Sarkozy, whose country holds the rotating European Union presidency, is due to represent the 27-nation bloc at the opening ceremony of the Games on Friday.
His attendance has angered rights groups and opposition politicians who accuse him of ignoring China’s rights record in favor of business and political interests.
“The president has, in the name of the European Union, just had a list of cases of individual prisoners and human rights defenders handed over to the Chinese authorities,” Foreign Ministry spokesman Romain Nadal told reporters.
But Sarkozy remained under fire for not pressing China harder on the issue of human rights.
He said earlier this year that he might not attend the Games because of China’s handling of violence in Tibet and said his decision would depend on progress in talks between Beijing and representatives of Tibetan Buddhism’s exiled spiritual leader, the Dalai Lama. He announced last month he would attend.
“He thinks he has a magic wand and that all of a sudden the Chinese will smile condescendingly and say: ‘Yes, Mr President’, and things will move forward. I don’t think so,” Daniel Cohn-Bendit, a Green European lawmaker, told website rue89.fr.
Cohn-Bendit, an influential figure in France, chided Sarkozy in the European Parliament last month for going to the Games and handed him names of imprisoned dissidents whose cases he wanted to have brought up, in addition to those already on an EU list.
“The list handed over to the Chinese authorities includes all the cases Mr Daniel Cohn-Bendit and various human rights organizations wish to see raised,” Nadal said.

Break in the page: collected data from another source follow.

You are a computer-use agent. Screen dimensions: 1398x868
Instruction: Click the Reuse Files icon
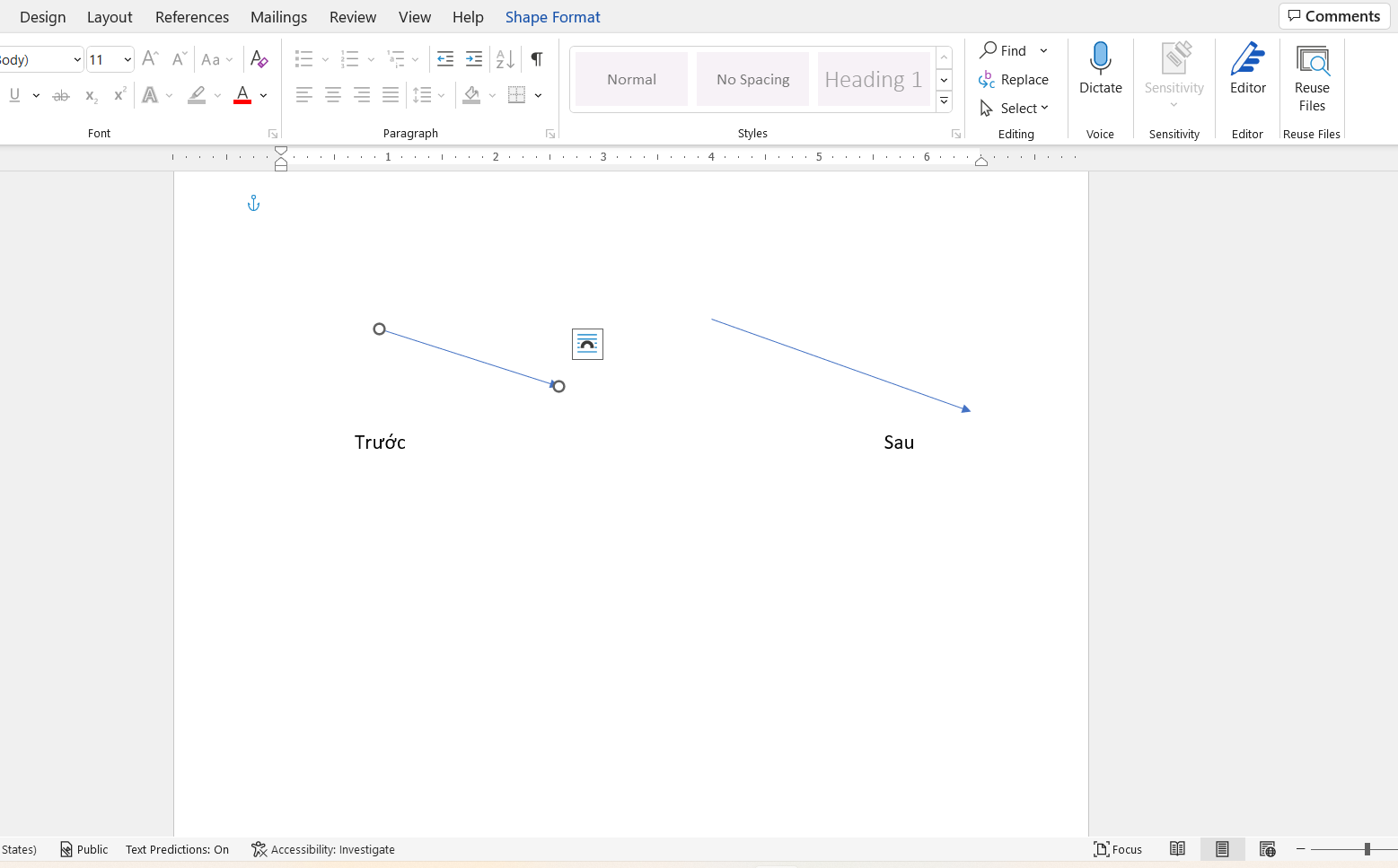1312,60
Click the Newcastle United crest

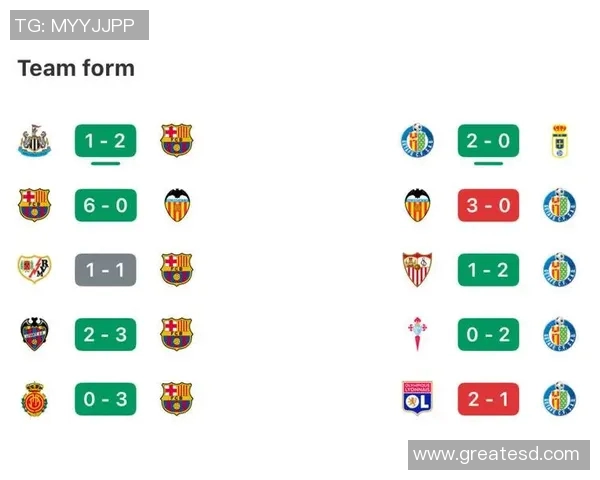(34, 141)
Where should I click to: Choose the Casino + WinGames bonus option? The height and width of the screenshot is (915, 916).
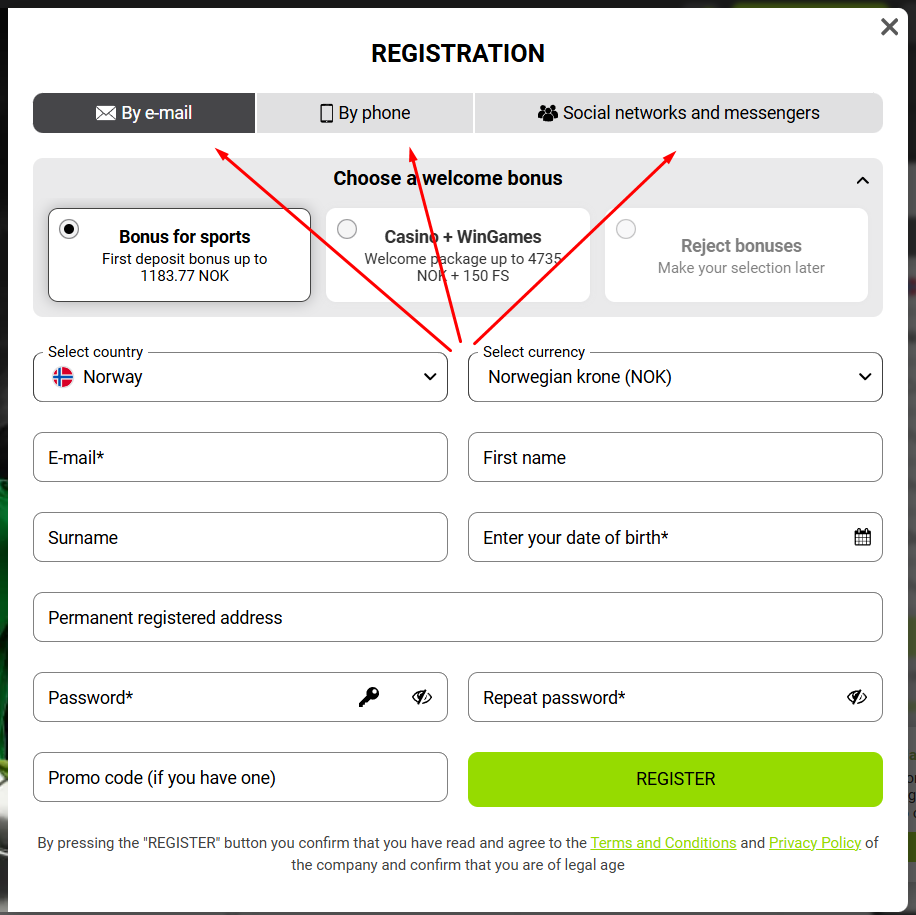[347, 229]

U.S. President George W. Bush, also facing criticism of his attendance of the Games, made a speech on Thursday voicing “firm opposition” to China’s detention of dissidents, human rights advocates and religious activists.
Sarkozy will not meet the Dalai Lama when he visits France this month, the French president’s office said on Wednesday.

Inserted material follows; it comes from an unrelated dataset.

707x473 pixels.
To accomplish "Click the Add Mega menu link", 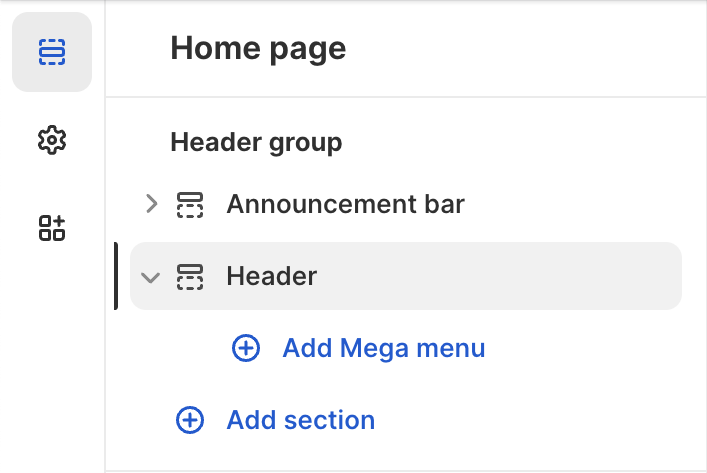I will pos(383,348).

Sarkozy aides had previously said a meeting was likely.
Any meeting between Sarkozy and the Dalai Lama would have angered Beijing which says Tibet is a purely domestic issue.
Instead, Sarkozy’s wife, Carla Bruni-Sarkozy, will meet the spiritual leader at the opening of a Bhuddist temple.
The shift has prompted further criticism of Sarkozy who pledged to make human rights a pillar of his foreign policy.
“Today Mr Sarkozy is losing on all fronts — whether human rights and France’s international image or its relations with the Chinese authorities who now know how seriously to take French demands,” newspaper Le Monde said in an editorial.
Sarkozy’s UMP party said a meeting between Sarkozy and the Dalai Lama could take place later this year. The Dalai Lama’s representative in France said he had not wanted to meet the president during his August 13-23 trip to France.
“We are working with the president’s aides to jointly plan a meeting this year but on another date,” the envoy Wangpo Bashi told France Info radio.